Due to a long winter at the start of 2018, straw prices in the United Kingdom are now at an all-time high. The BBC reported that as of February 2018, the average barley straw price in England and Wales was £90 a tonne, 73% from a year earlier, while wheat straw was £81 a tonne, up 62%.
As a result, many farmers predict extra costs in the thousands and overall losses for the year. The high prices of straw mean that farmers are now in a difficult situation; save money on straw, or face high losses. Fortunately, there are various easy ways in in which you can to save money on straw which utilised properly, could save your business and your farm many thousands of Pounds per year.
Protect Your Straw Supplies
The easiest way to save money on straw is to protect the supplies that you already have. Damp is one of the most common ways that farmers lose straw, since just 15cm of damp affecting the outside of a round bale can result in a 35% loss in total volume.
However, solving this potential issue does have a fairly simple and straightforward solution; cover up your straw and hay bales and protect them from the elements. Taking simple steps to maintain the integrity of your existing straw supplies can reduce straw volume losses, and save you thousands of Pounds.
Also important to remember, is that is isn’t just the wet and icy weather which can cause damp and moisture to seep into your straw and hay; humid weather can also play havoc. When the weather is hot and particularly when it is humid, should there not be a degree of ventilation, you may end up with condensation which can then for droplets, damaging your hay and straw.
Consider the Alternatives
Do you always need to use straw to bed up your animals? Not necessarily.

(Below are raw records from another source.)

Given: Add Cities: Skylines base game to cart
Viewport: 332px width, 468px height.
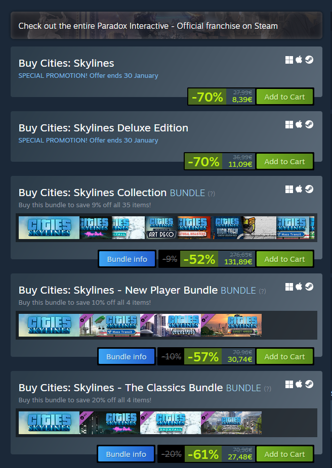Looking at the screenshot, I should pos(284,97).
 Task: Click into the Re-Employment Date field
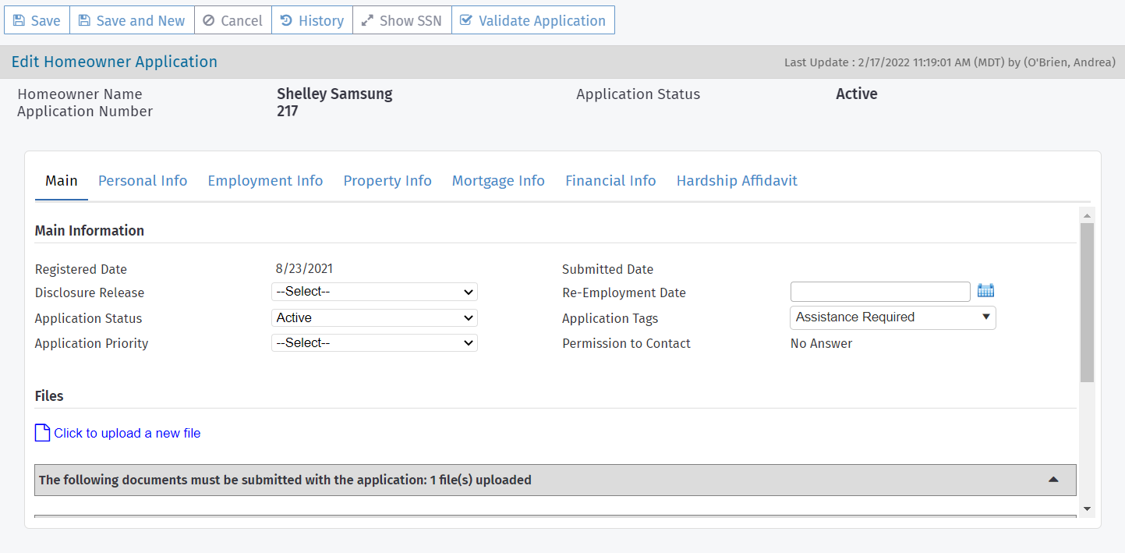(x=880, y=292)
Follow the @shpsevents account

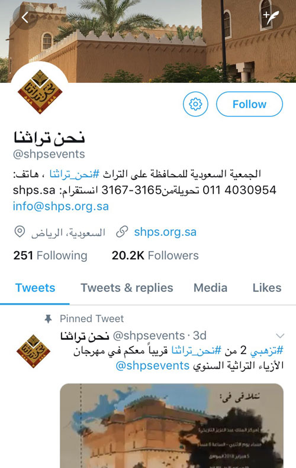[x=249, y=104]

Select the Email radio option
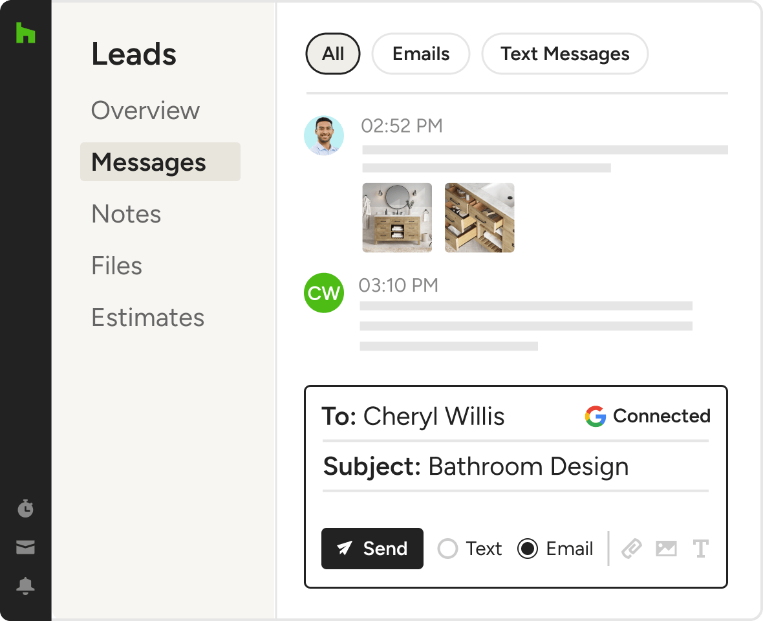tap(528, 549)
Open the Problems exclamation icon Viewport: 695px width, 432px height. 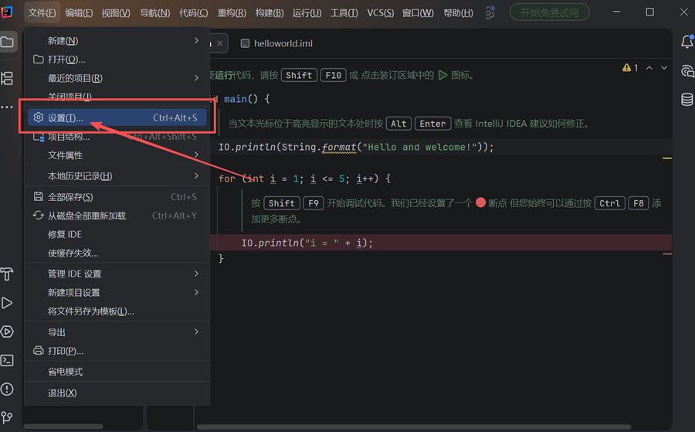click(x=7, y=389)
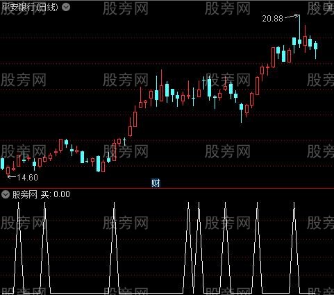The width and height of the screenshot is (334, 295).
Task: Click the first buy signal spike in indicator
Action: 19,248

Other viable sources of bedding for animals include wood shavings, sawdust, sand, or a combination of sand and straw. Some of these alternatives may even be better for your particular farming conditions. In light of the unusually high prices of straw at the moment, you may find that switching to an alternative will present cost-savings.

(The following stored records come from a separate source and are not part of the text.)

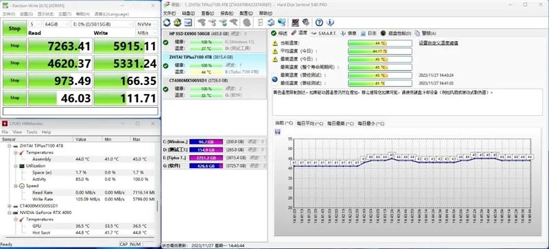Click the first grey disk test icon
Viewport: 549px width, 249px height.
coord(201,23)
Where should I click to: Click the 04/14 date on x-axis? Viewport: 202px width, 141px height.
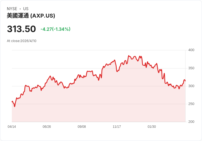(12, 127)
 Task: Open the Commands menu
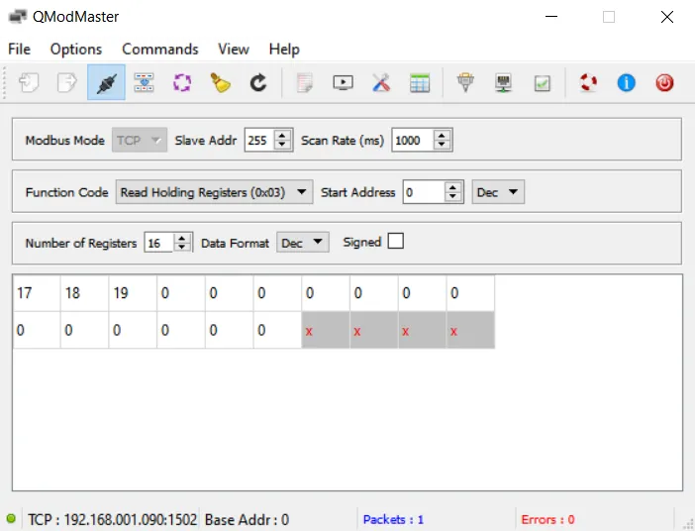159,49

Importantly, wood shavings and wood chippings are far more moisture resistant that straw and hay. Wood can sometimes also last for longer, meaning you don’t need to change the animal’s bedding as frequently, saving you yet further money.
Cut out the Middle Man
Where possible, purchase your straw supplies directly from their origin supplier, rather than from the stockists or other potential middle men. This is because every party that handles a particular supply of straw will raise the price to make a profit.

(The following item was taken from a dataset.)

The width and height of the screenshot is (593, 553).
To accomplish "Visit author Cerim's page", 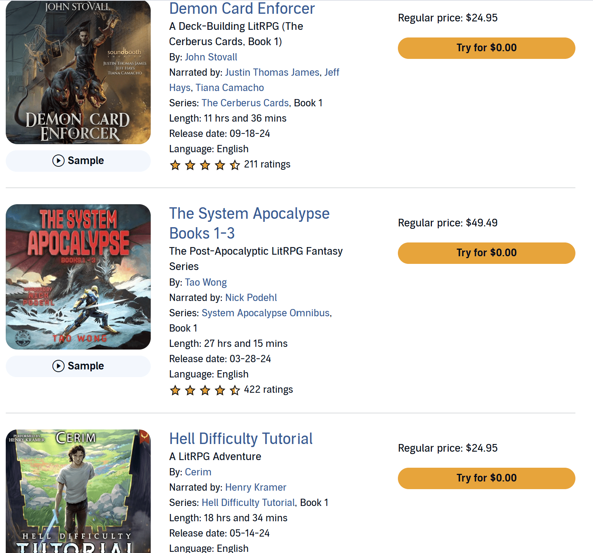I will click(198, 472).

As Emmit Rawls, a professor and extension specialist at the University of Tennessee said: “If I buy hay for $6 a bale, I’m going to want to sell it for $8 and the person I sell it to will want $10. To get the best price, you need to get as close to the person who grew and cut it as possible.”
Invest in a Straw Spreader
Effective management of your straw supplies can make them last longer and save you thousands of Pounds. Many farmers currently spread their straw by chopping up bales or feeding them through a processor machine. However, chopped straw is notorious for not lasting very long, as it is easily soaked into animal bedding and gets wet quicker.
Instead, use a straw spreader, which will gently tease apart the bale to spread a light and fluffy bed. This will help you use your straw in the most cost-effective manner, since it spreads straw evenly, and the bedding it creates lasts longer.
It is often asked why one should use a straw spreader, as the costs of purchasing such machinery can be quite a lot. However, even though straw spreaders are indeed fairly costly up-front, they will save you much more than they cost in the long-run. For example, one of Straw Spreader’s machines will save you up to 30% of your straw.
With this information, and since straw trades for around £100 per tonne, with the average farmer using 1,000 bales a year, using a straw spreader could yield cost savings of up to £9,990 at the end of the year. This alone is enough to cover the cost of the spreader. Furthermore, this is only after one year of use. Any further use of the straw spreader can only result in costs-savings – great news for any farmer.